First, they want to blame food stamps for the obesity epidemic in the United States, then, they want to prohibit Food Stamp recipients from buying "unhealthy" items such as soda. Now, people want to take issue with the fact that some food stamp recipients are using their benefits to purchase "luxury" items like fresh vegetables and organic foods.
"Hipsters on Food Stamps" are the new targets being scrutinized in the media for not looking and behaving enough like REAL poor people. Apparently, young people who were raised in privileged environments, and are now unemployed and living at or below the poverty level are not the "right kind of poor". I guess if you grew up wealthy you are magically immune to poverty? If you are a college graduate who cannot find a job in today's economy, you are just too lazy, right?
The increase in food stamp use among this demographic is hard to measure, as they represent a cross section of characteristics not specifically tracked by the Agriculture Department, which administers the program.It seems like many people believe that the only people who have a legitimate right to government assistance are married white people who work in blue collar professions. Because God knows we are all familiar with the images of the "unworthy" poor. Single mothers, Black people, immigrants, the mentally ill. Now, we can add a new group to those people who are deemed undeserving... "hipsters" who have fallen into poverty.
But general unemployment figures among the group are stark: Between the ends of 2007 and 2009, unemployment among those aged 20 to 34 rose 100 percent, and between 2006 and 2009, unemployment among those with a bachelor's degree or higher was up 179 percent.
And in cities that are magnets for 20- and 30-something creatives and young professionals, the kinds of food markets that specialize in delectables like artisanal bread, heirloom tomatoes and grass-fed beef have seen significant upticks in food stamp payments among their typical shoppers. At the Wedge, a market in the stylish Uptown neighborhood of Minneapolis; at New Seasons Market, a series of nine specialty stores in and around Portland, Ore.; and at Rainbow Grocery, a stalwart for food lovers in San Francisco's Mission District, food stamp purchases have doubled in the past year.
"The use has gone way up in the last six months," said Eric Wilcox, a cashier who has worked at Rainbow Grocery in San Francisco for 10 years. "We're seeing a lot more young people in their 20s purchasing organic food with food stamp cards. I wouldn't say it's limited to hipster people, but I'm certainly surprised to see them with cards."
Young urbanites with a taste for ciabatta may legitimately be among the new poor, but their participation in the program is far from universally accepted. A New York Times story in late November about the program's explosive growth generated a storm of comments online, with many readers lobbing familiar accusations of laziness and irresponsibility.Source
Apparently, poor people should only be able to buy foods that fall within a certain acceptable range. No sugary or high fat snacks. Wouldn't want those poor folks getting fat on the taxpayer's dime! And now no fresh, organic produce and meat products! Those damn poor "hipsters" can eat the same genetically engineered, over processed foods as the rest of the world! God forbid they actually try to live a TOO healthy a lifestyle while on food stamps!
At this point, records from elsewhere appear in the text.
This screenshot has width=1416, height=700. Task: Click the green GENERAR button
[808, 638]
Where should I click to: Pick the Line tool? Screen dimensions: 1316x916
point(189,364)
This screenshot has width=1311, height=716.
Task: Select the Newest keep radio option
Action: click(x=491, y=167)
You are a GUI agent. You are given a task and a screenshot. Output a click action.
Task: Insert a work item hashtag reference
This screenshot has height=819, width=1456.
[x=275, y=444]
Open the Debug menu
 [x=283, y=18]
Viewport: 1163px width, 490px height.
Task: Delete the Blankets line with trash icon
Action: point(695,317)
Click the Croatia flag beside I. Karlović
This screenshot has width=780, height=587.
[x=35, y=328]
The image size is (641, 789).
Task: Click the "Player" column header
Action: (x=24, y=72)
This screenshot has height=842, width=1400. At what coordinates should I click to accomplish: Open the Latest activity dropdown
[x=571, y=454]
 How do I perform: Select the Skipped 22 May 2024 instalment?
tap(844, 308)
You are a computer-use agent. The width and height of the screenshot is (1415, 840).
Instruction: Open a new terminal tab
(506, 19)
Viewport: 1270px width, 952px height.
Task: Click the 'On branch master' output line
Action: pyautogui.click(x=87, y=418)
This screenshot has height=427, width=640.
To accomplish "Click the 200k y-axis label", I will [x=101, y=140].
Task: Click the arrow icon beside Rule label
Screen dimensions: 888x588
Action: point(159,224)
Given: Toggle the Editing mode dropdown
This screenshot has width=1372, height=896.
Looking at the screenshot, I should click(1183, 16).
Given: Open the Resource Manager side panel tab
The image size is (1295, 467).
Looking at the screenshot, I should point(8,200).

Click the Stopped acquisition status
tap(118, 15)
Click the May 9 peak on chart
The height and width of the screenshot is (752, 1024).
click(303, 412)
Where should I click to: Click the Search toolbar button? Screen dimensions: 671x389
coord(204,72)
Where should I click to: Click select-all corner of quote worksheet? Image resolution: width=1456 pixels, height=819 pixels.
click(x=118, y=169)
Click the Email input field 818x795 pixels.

Controversy about how they use food stamps marks an interesting shift from the classic critique that the program subsidizes diets laden with soda pop and junk food. But from that perspective, food stamp-using foodies might be applauded for demonstrating that one can, indeed, eat healthy and make delicious home-cooked meals on a tight budget.It seems to me that those of us who depend on food stamps cannot win in the eyes of the general public. We are condemned if we use our food stamps for items that are not healthy, even if it is only a once in a blue moon splurge. We are berated if we use our food stamps to purchase healthy foods that are deemed "luxuries".
And while they might be questioned for viewing premium ingredients as a necessity, it could also be argued that they're eating the best and most conscious way they know how. They are often cooking at home. They are using fresh ingredients.Source
Matthew Boyle of the Daily Caller, actually went out of his way to apply for food stamps that he claims he does not need or deserve in order to make the point that food stamp recipients are just unworthy bums trying to get over on the system. He then wrote an article detailing the high end AND low end items that he was able to purchase with his food stamps in order to "prove" that the government needs to strictly regulate the types of items food stamp program participants can buy. I am still trying to figure out how his "gaming the system" (as he puts it) proves anything about any other food stamp recipients or the efficacy of the program in general. And, since he seems to be against food stamp recipients using their food stamps for both "high end" AND "low end" items, I wonder what he expects poor people to actually eat?
Now, I know a lot of people on food stamps. And, while I do know a few people who use their food stamps strictly for snack foods (they live in group homes were food is provided) most food stamp recipients try to stretch their allotted grocery budget as much as possible. It is a challenge to balance nutrition with value, but millions of people on food stamps do it every month. I do not think anyone who is legitimately in need of assistance to put food on the table should be scrutinized by individuals who do not approve of their food choices. It is difficult enough living on a limited budget, we do not need to be bashed while struggling to make ends meet!